Of course, those assumptions about time seem silly today. The average prep time for dinner these days is close to 15 minutes. Thanks to modern packaging and microwave ovens we can have just about any kind of food we want in about seven minutes or less. So all of the assumptions about what is appropriate for breakfast no longer apply. Yet the habits remain because not enough people are challenging the assumptions.
Yes, some restaurants are serving breakfast all day long. But why don’t they serve dinner all day long?
There is some movement in this direction by the fast food chains. McDonald’s attempted to position its McGriddles breakfast food as an end of the day meal for people who stayed up all night enjoying themselves at nightclubs. McDonald’s is also considering serving breakfast all day long. After all, it is among the highest margin meals they make. Taco Bell invented a new meal, which they call the fourth meal. It is eaten sometime between dinner and bed time. And of course, they plant the assumption that Taco Bell food is most appropriate for that fourth meal.
Therefore, sometime during the strategic planning process, it is wise to bring up the topic of assumptions.
First, we need to bring those hidden assumptions to the surface. If we are unaware of them, we cannot deal with them. They is a “why” for every action and if we know the assumptions, we will know the whys.
Second, we need to challenge those assumptions. Are they still valid, or have they become obsolete, like the assumptions around breakfast foods.
Third, if the assumptions are weak or obsolete, is there an opportunity to replace those assumptions? Great business opportunities to cut costs or create new industries may be possible under a different set of assumptions.
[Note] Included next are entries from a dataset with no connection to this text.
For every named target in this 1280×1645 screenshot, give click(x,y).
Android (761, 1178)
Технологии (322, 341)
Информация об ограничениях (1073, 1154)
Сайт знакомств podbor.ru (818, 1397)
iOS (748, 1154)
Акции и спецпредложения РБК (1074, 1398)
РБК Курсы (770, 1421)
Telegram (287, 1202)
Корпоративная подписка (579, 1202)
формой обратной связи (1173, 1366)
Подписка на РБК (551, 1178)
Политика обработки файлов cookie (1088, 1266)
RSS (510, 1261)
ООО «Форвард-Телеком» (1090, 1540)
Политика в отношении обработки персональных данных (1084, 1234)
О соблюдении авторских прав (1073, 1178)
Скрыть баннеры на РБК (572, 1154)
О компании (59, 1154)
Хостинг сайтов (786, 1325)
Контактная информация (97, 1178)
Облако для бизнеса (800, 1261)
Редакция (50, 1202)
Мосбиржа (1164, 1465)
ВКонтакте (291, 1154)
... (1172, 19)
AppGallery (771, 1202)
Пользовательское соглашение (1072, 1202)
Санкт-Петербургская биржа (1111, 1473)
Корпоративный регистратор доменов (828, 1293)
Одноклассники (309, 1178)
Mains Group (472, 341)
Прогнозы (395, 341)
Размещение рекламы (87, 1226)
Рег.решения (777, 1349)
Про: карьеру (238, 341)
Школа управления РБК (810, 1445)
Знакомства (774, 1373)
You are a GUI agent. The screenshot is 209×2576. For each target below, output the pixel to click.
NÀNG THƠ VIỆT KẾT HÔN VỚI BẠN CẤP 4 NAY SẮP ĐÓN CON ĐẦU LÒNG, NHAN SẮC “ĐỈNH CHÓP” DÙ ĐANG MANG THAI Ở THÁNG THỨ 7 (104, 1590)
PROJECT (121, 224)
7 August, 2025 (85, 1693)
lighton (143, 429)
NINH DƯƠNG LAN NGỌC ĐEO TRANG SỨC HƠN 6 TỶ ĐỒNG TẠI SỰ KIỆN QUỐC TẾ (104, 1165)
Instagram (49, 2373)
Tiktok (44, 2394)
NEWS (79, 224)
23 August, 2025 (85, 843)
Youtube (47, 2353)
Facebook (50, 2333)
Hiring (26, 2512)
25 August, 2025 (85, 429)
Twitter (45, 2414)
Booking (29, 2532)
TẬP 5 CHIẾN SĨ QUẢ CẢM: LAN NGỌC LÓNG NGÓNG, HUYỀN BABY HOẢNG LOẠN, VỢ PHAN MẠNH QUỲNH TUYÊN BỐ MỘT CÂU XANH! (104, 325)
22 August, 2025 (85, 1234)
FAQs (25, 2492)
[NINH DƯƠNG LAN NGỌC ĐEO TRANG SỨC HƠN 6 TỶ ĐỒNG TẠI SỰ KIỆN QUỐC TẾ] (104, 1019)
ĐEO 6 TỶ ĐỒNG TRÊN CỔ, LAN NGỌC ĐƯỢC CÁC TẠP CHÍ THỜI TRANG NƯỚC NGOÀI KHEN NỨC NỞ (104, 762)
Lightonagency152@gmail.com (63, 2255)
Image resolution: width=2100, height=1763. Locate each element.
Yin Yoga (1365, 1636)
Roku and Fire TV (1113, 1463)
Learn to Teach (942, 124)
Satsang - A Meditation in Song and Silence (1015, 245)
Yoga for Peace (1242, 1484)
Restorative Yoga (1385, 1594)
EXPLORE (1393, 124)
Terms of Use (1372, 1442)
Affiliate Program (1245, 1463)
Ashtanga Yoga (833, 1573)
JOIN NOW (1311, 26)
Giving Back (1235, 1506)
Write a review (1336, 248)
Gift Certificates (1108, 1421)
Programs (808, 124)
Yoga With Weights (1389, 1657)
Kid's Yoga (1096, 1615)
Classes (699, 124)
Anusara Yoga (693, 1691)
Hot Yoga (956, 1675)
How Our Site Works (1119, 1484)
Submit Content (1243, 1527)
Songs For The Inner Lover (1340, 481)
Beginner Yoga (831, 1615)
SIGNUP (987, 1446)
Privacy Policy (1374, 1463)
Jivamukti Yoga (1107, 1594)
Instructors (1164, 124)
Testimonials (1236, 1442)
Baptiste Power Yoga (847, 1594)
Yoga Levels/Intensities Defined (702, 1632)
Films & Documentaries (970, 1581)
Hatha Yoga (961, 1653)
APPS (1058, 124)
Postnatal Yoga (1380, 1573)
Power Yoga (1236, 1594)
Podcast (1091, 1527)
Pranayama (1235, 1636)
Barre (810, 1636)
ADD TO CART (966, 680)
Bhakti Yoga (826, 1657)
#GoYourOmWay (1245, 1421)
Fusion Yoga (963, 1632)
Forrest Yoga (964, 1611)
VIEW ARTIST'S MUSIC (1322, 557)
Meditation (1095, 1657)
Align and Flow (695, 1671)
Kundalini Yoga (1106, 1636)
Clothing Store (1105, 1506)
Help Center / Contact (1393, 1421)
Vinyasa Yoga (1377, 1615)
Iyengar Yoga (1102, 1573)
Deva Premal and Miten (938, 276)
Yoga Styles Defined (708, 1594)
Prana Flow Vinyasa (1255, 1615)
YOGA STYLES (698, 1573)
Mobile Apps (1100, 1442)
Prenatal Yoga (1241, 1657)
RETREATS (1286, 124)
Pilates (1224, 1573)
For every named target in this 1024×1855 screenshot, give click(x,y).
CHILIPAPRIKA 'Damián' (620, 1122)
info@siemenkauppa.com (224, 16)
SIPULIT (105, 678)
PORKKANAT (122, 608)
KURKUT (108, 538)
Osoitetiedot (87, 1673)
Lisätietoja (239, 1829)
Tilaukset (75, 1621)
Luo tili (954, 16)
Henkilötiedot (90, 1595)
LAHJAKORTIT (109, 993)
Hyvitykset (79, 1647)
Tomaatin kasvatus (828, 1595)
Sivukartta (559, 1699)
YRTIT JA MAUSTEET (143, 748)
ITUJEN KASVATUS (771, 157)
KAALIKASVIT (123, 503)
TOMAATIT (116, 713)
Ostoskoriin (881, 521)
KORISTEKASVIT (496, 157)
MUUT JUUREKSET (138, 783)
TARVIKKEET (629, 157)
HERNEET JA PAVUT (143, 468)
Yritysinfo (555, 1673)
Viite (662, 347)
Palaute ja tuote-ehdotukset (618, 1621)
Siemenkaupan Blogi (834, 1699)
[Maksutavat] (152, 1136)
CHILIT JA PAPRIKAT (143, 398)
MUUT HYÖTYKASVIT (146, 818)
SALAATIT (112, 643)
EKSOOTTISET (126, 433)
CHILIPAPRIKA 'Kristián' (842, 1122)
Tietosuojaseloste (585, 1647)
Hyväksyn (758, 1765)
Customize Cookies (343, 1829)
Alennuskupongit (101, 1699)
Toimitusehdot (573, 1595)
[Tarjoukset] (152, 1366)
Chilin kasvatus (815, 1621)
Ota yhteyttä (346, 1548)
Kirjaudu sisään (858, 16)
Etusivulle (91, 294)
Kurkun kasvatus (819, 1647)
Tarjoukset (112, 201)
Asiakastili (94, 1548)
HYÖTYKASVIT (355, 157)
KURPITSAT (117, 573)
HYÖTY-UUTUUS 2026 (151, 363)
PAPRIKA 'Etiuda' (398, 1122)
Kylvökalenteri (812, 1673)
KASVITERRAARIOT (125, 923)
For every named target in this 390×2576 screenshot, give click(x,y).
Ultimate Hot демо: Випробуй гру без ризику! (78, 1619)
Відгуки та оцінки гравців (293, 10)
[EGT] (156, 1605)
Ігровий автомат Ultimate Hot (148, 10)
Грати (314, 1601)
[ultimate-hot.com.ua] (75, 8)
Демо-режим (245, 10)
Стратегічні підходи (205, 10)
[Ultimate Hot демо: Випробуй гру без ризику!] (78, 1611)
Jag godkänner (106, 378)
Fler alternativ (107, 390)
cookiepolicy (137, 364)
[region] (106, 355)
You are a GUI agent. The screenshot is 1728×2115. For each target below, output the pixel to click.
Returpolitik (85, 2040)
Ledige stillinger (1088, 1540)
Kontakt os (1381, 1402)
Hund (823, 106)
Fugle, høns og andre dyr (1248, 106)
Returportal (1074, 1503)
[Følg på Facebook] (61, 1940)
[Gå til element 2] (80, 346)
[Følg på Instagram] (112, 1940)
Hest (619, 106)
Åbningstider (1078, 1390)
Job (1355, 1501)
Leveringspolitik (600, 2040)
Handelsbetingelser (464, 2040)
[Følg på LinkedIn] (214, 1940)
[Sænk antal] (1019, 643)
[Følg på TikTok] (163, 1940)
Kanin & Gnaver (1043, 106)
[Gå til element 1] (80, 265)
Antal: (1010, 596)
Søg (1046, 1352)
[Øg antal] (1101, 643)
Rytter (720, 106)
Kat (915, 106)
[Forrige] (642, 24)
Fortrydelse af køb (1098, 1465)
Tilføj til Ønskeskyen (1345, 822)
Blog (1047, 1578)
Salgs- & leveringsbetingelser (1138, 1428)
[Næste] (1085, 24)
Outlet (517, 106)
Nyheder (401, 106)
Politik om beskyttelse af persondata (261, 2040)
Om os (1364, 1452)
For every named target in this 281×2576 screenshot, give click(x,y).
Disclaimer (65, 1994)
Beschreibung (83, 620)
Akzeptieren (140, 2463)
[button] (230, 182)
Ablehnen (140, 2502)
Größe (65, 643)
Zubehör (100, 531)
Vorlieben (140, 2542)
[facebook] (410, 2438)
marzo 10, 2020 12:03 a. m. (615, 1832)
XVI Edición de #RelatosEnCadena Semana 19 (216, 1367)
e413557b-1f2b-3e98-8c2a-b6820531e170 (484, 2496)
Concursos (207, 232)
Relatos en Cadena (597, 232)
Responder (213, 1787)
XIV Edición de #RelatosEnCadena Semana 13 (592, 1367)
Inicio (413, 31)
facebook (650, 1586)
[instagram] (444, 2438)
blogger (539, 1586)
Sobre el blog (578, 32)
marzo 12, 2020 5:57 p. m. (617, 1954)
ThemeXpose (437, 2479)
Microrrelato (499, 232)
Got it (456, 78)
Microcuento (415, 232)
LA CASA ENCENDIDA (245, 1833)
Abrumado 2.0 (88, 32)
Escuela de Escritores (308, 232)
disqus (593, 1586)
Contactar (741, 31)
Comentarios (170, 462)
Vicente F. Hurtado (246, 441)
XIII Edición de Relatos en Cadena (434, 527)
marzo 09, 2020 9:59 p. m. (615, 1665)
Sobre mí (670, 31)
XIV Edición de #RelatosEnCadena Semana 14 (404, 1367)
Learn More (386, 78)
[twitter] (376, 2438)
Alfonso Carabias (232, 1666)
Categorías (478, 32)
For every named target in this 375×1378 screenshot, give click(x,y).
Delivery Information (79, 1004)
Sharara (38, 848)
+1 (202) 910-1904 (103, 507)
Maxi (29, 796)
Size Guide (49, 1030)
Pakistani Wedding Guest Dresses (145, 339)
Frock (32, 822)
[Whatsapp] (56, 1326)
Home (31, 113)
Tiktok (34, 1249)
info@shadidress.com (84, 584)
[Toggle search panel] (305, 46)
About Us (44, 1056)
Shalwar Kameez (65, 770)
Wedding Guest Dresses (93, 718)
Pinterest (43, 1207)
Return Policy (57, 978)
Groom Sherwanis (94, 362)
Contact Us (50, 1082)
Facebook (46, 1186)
Fourth, we must assess how ingrained current habits are to determine how difficult it will be to change those habits and thought patterns. Some are harder to change than others. For example, clear beer was too far of a stretch for people to accept. The assumption that full-bodied beer must have full-bodied color was too hard to break.
Assumptions drive activities. If you want to optimize the activities of yourself and your customers, it is wise to challenge those assumptions.
This past week, the comic strip Mutts captured this idea of challenging assumptions well. The comic showed two birds sitting on a branch next to a warm, tropical beach. The first bird said to the second bird, “Bob, it’s about time we started to fly north.” The second bird looked at the current surroundings, thought a moment, and then replied, “Why?”
This bird was challenging the assumption that one has to fly north for the summer. Why not just hang out at the tropical beach?